======== Data supplied

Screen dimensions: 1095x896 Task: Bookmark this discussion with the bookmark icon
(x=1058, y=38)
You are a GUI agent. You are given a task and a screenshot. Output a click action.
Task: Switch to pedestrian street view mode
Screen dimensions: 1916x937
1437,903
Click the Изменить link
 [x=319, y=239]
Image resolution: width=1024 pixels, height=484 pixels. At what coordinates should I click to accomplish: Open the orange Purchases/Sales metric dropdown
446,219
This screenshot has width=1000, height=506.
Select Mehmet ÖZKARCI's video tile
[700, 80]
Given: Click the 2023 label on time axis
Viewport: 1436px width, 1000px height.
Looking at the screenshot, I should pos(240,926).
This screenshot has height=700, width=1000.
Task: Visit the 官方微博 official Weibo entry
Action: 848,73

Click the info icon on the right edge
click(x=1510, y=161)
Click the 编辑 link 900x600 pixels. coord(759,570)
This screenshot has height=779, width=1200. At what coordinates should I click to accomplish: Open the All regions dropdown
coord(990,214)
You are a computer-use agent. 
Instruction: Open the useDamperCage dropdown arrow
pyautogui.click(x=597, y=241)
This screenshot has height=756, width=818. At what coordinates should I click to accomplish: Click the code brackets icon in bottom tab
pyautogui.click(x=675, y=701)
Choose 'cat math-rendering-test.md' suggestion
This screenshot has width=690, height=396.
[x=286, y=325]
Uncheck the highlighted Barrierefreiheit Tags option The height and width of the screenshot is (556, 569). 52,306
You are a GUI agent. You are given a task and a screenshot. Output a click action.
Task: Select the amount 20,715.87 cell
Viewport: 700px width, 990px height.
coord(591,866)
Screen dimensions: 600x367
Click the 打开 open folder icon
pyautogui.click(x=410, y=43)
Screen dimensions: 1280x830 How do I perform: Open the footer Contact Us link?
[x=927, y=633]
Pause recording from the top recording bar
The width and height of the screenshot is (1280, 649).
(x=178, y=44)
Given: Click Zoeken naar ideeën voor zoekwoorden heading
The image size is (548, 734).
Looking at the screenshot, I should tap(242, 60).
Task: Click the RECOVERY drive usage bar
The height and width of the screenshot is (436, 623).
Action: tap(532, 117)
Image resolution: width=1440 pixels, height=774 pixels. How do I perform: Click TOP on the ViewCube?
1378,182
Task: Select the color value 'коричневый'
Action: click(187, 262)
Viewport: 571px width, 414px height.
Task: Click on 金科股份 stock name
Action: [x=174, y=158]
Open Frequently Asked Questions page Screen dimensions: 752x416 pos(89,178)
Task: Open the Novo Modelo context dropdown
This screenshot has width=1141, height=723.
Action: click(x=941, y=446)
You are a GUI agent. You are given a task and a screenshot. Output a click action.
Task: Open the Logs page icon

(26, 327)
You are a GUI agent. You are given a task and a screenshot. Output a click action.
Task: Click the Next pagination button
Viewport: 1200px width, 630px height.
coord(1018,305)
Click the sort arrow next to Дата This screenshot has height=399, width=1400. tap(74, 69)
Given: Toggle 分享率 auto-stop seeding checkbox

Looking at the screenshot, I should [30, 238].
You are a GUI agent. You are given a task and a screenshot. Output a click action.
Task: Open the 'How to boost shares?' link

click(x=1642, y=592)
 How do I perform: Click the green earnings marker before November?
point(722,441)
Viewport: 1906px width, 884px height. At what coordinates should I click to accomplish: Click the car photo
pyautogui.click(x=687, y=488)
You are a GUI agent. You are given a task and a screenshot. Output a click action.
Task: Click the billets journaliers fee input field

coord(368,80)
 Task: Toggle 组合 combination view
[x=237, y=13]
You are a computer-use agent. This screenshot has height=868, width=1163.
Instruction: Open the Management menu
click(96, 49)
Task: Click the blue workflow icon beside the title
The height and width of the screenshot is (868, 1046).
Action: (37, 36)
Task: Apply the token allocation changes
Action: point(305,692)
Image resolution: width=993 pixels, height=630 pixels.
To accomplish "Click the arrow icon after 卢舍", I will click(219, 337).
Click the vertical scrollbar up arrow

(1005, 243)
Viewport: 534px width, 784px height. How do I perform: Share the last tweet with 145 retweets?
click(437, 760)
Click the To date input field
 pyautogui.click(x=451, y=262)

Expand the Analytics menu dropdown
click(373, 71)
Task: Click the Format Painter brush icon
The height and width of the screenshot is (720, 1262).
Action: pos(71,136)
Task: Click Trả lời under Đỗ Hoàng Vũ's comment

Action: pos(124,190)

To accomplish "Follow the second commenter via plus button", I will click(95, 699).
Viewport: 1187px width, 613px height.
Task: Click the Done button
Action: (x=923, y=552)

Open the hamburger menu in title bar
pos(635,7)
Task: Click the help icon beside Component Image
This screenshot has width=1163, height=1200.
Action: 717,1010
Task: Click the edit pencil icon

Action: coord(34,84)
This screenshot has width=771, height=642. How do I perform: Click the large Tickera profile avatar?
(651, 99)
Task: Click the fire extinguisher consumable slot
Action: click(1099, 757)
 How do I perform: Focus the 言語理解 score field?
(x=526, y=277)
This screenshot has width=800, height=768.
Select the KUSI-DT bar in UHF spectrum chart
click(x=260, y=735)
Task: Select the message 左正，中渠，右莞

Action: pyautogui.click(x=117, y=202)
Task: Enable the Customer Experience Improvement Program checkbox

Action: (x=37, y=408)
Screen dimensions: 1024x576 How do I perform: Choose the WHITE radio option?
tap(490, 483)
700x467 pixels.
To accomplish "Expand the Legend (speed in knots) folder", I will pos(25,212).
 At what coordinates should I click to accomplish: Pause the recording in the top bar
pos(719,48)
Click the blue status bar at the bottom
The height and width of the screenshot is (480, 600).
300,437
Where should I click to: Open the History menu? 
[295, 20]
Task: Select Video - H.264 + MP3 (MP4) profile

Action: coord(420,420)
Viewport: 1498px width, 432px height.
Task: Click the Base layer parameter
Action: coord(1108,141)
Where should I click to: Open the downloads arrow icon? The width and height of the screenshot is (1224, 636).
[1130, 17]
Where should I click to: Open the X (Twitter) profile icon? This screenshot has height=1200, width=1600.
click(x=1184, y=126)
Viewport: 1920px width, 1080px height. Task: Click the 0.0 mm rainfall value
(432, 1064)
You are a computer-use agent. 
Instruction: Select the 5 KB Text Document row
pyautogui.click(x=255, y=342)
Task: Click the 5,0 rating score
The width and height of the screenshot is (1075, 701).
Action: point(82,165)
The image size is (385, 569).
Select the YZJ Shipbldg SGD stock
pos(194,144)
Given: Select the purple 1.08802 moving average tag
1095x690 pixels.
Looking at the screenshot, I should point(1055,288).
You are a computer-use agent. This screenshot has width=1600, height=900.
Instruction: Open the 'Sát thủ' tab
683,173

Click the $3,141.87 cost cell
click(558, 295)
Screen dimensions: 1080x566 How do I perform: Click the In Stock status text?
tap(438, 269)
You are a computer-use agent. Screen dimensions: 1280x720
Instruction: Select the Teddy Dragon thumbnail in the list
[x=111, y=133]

================

> **Task statement**:
Among the lines of the listing, count those containing the word "beside". Answer with the count alone.

> **Answer section**:
2